▶ _Document section_

= Beginning of Section =

HC Deb 08 March 1900 vol 80 cc396-8
MR. ARCHDALE (Fermanagh, N.)

I beg to ask the Chief Secretary to the Lord Lieutenant of Ireland whether he is aware that though, as shown by the minutes of the Asylums Board of 11th February, 1897, the chapel in the Monaghan Lunatic Asylum was built for the use of all denominations, and even an order placed on the books that no religious emblems were to be placed on or in the building, the present committee of management have allowed various emblems to be introduced into the chapel and prohibited the Protestant chaplain entirely from holding service in the chancel; and whether he is aware that in consequence a new chapel costing over £2,000 is to be built and the rates burdened to that extent, while the Protestant inmates are in the meantime deprived of their usual religious ministrations.

= End of Section =

[Stored items]
= Beginning of Section =

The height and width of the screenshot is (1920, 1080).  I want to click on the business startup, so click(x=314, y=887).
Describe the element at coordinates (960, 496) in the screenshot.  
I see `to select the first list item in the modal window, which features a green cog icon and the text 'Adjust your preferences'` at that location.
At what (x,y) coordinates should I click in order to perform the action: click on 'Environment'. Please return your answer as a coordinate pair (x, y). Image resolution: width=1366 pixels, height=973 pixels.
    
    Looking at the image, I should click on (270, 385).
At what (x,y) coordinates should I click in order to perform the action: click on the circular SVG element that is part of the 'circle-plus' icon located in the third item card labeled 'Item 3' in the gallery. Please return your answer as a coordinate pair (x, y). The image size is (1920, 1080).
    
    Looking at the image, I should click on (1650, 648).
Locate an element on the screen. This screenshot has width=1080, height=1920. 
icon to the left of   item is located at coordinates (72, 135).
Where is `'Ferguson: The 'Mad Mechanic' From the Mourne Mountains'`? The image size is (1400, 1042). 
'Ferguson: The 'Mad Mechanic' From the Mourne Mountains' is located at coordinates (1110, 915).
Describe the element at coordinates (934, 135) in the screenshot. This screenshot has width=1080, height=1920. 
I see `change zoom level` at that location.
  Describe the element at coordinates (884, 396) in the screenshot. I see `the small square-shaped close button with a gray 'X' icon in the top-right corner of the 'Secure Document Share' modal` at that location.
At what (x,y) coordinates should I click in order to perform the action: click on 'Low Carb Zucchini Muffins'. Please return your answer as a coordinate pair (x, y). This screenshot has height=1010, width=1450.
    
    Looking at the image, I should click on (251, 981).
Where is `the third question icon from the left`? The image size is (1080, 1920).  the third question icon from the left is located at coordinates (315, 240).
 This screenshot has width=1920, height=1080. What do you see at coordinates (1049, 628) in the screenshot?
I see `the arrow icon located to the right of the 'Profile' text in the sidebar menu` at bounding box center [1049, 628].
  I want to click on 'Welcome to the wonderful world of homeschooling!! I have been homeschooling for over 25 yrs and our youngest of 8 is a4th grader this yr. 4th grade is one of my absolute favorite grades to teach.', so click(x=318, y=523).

= End of Section =

▶ _Work request 1_
According to the parliamentary question about the Monaghan Lunatic Asylum chapel, why is a new chapel costing over £2,000 to be built?
▶ _Work request 2_
Continue the parliamentary question about the Monaghan Lunatic Asylum chapel from the point where it stops.

▶ _Answer box 1_
The committee of management allowed various religious emblems into the existing chapel and prohibited the Protestant chaplain from holding service in the chancel. This went against the chapel's original purpose of serving all denominations and the order that no religious emblems be placed there, so a new chapel is to be built, with the rates burdened by the cost.

▶ _Answer box 2_
Before the right hon. Gentleman answers the question, I beg to ask the following, of which I have given him private notice: Whether it was a fact that from the beginning it was well understood that the church was to be devoted to the accommodation of the Catholic patients only; was the church not built by the Board of Governors with the approval and sanction of the Board of Control to meet the requirements of Catholic worship; were the Catholic emblems, to which exception had now been taken for the first time, not visible dining the construction of the church; had not the Lord Bishop of Clogher and the Catholic members of the Asylum Committee made reasonable concessions to meet the interests of Protestant patients during the erection of the new Protestant church; and is the present movement anything more than an outburst of local bigotry to deprive the Catholic patients of the great spiritual advantage which the new church has conferred on them.


Order, order! The question cannot be allowed in that form.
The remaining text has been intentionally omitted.